==== Testo di riferimento ====
Pubblicato il: 16/01/2020 alle 09:54
Marco Petrini, magistrato in servizio alla Corte d'Appello di Catanzaro, e due avvocati, uno del Foro di Catanzaro e l'altro di Locri, sono stati arrestati dalla Guardia di finanza per corruzione in atti giudiziari. I destinatari dei provvedimenti sono otto, dei quali sette con custodia cautelare in carcere e uno ai domiciliari. Le indagini, avviate nel 2018 e coordinate dalla Dda di Salerno, hanno permesso di ricostruire "una sistematica attività corruttiva" nei confronti del magistrato.
In cambio del suo intervento "per ottenere, in processi penali, civili e in cause tributarie – è scritto in un comunicato – sentenze o comunque provvedimenti favorevoli a terze persone concorrenti nel reato corruttivo", gli indagati promettevano e consegnavano a Petrini denaro contante, oggetti preziosi, altri beni e utilità, tra cui anche prestazioni sessuali. "In taluni casi, i provvedimenti favorevoli richiesti al magistrato e da quest'ultimo promessi e/o assicurati, erano diretti a vanificare, mediante assoluzioni o consistenti riduzioni di pena, sentenze di condanna pronunciate in primo grado dai tribunali del distretto, provvedimenti di misure di prevenzione, già definite in primo grado, o sequestri patrimoniali in applicazione della normativa antimafia, nonché sentenze in cause civili e accertamenti tributari".
Petrini è presidente di sezione della Corte d'Appello di Catanzaro, nonché presidente della Commissione provinciale tributaria del capoluogo calabrese.
Altra figura centrale del sistema corruttivo era un insospettabile medico in pensione ed ex dirigente dell'Azienda sanitaria di Cosenza. Il medico, secondo quanto emerso, "stipendiava" mensilmente il magistrato per garantirsi il suo asservimento e procacciava nuove occasioni di corruzione proponendo a imputati in primo grado o loro parenti, e a privati soccombenti in cause civili, decisioni favorevoli in cambio di denaro, beni o altre utilità.
Le attività, documentate attraverso intercettazioni audio e video, hanno portato anche alla luce un'azione corruttiva riguardante l'ottenimento di un vitalizio da parte di un ex consigliere regionale, condannato nel 2004 a sei anni di reclusione e ad interdizione perpetua per reati tra i quali 110 e 416 bis, perciò decaduto dal beneficio, ma anche ad agevolare alcuni candidati impegnati per il superamento del concorso per l'abilitazione alla professione di avvocato.
Le indagini hanno inoltre accertato, grazie a ricostruzioni bancarie e conversazioni intercettate, la grave situazione finanziaria del magistrato alla base della sua costante necessità di approvvigionarsi di denaro. Durante una perquisizione nell'abitazione del magistrato, è stata trovata e sequestrata la somma contante di 7mila euro custodita all'interno di una busta. Numerose le perquisizioni condotte nei confronti di altri coindagati, di terzi e di società.
==== Voci fornite ====
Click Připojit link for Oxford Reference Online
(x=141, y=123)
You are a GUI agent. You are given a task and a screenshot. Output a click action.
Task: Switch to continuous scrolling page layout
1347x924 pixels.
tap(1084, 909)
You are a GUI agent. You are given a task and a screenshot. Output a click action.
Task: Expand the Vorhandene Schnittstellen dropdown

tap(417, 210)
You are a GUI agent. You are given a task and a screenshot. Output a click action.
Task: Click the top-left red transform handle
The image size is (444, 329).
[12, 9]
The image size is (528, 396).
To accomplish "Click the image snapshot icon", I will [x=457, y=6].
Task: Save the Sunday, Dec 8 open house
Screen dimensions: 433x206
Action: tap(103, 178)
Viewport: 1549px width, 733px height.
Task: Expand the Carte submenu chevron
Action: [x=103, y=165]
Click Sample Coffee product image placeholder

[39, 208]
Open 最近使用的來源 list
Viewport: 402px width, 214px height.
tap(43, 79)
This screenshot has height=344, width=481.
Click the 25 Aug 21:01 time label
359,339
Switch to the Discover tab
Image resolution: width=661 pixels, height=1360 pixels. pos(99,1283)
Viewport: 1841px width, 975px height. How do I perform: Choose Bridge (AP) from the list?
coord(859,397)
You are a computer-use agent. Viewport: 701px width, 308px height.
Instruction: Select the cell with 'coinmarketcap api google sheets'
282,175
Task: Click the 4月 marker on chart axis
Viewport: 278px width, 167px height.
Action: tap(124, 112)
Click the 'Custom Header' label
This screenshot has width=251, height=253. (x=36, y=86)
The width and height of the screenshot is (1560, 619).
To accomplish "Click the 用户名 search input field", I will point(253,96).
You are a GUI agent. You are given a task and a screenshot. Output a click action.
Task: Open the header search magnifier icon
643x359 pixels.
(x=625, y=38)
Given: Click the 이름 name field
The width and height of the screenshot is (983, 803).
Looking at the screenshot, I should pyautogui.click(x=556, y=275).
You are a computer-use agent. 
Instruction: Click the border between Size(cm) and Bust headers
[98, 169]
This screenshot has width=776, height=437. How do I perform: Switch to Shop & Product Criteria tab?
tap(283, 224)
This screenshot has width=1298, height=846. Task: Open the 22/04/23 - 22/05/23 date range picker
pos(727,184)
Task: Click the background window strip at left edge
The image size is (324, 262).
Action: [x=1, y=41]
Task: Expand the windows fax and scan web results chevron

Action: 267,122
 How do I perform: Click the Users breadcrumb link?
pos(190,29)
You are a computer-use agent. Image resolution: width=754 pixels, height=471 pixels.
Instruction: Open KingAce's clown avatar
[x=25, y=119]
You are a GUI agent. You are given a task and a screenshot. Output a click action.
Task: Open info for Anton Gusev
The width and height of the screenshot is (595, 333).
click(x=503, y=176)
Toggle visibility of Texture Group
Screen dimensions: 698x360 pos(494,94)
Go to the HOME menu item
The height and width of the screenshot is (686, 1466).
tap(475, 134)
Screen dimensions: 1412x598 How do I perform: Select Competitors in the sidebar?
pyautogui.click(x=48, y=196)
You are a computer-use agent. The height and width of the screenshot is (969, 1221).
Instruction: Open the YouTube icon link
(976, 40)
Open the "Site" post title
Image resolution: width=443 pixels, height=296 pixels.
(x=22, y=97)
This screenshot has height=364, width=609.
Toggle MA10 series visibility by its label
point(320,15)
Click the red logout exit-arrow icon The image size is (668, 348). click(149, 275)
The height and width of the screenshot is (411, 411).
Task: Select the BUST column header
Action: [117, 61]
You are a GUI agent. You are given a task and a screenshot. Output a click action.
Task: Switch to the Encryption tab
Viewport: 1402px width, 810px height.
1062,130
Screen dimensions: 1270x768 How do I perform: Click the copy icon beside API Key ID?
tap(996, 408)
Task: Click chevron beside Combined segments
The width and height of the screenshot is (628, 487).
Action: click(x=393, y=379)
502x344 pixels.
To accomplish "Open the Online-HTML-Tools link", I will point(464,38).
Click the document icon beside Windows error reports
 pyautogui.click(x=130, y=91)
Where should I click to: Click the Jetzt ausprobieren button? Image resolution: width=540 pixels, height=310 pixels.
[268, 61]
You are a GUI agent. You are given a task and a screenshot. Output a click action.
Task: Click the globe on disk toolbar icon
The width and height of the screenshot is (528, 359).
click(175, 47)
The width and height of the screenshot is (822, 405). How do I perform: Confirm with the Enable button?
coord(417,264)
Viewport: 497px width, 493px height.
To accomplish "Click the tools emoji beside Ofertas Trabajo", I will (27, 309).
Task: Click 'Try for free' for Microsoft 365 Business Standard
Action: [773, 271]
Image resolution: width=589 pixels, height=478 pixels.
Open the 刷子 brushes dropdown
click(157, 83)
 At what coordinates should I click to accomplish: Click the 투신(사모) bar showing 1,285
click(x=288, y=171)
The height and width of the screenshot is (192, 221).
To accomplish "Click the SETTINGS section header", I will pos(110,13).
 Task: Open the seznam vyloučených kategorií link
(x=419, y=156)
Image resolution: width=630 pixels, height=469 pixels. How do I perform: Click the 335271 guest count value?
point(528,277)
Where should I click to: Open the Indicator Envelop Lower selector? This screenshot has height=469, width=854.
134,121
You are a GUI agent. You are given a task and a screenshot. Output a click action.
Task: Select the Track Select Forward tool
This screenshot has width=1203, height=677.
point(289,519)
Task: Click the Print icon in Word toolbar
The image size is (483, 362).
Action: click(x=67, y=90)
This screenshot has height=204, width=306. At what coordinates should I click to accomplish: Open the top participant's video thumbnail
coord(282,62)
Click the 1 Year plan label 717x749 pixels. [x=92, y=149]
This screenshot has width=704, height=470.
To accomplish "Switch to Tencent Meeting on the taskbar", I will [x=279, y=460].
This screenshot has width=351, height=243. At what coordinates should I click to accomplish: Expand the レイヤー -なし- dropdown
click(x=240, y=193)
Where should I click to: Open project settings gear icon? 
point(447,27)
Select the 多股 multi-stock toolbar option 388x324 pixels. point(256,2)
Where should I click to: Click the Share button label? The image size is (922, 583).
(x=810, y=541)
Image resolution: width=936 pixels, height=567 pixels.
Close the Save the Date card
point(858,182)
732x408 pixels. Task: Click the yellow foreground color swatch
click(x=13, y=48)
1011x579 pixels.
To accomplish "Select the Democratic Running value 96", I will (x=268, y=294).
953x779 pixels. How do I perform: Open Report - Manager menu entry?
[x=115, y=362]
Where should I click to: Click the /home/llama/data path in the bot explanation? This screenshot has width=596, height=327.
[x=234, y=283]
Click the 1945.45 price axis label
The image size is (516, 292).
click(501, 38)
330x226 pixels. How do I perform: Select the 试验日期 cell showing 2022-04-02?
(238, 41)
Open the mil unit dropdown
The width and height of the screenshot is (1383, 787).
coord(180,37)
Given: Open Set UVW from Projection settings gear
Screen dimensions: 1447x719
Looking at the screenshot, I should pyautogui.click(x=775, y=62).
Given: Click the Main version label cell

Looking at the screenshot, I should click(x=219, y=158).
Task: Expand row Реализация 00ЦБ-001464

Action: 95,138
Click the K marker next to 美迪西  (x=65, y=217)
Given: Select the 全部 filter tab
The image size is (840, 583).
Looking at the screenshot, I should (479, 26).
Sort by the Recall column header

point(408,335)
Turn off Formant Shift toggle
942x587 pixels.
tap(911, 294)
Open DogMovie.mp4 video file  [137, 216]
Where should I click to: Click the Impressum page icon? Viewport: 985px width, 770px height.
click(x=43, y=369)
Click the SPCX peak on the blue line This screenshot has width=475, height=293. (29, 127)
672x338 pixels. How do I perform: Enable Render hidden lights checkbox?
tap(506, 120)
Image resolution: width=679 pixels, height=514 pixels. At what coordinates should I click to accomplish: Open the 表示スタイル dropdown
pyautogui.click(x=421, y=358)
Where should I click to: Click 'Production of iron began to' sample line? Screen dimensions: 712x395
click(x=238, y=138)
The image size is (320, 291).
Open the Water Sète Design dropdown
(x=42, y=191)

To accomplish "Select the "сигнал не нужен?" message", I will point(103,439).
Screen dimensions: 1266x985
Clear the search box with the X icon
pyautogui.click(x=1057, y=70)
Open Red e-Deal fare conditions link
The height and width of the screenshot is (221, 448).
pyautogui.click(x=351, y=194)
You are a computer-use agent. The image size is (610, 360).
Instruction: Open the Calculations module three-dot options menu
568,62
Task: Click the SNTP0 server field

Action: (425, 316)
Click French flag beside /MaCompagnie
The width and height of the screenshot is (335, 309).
====
Problemi da risolvere:
[1] Trascrivi dall'articolo sull'arresto di Marco Petrini il passo da "Altra figura centrale" a "o altre utilità.".
[2] Per favore, indica quale somma in contanti è stata trovata e sequestrata nell'abitazione del magistrato secondo l'articolo sull'arresto di Marco Petrini.

Soluzioni per esercizio:
[1]
Altra figura centrale del sistema corruttivo era un insospettabile medico in pensione ed ex dirigente dell'Azienda sanitaria di Cosenza. Il medico, secondo quanto emerso, "stipendiava" mensilmente il magistrato per garantirsi il suo asservimento e procacciava nuove occasioni di corruzione proponendo a imputati in primo grado o loro parenti, e a privati soccombenti in cause civili, decisioni favorevoli in cambio di denaro, beni o altre utilità.

[2] La somma di 7mila euro in contanti, custodita all'interno di una busta.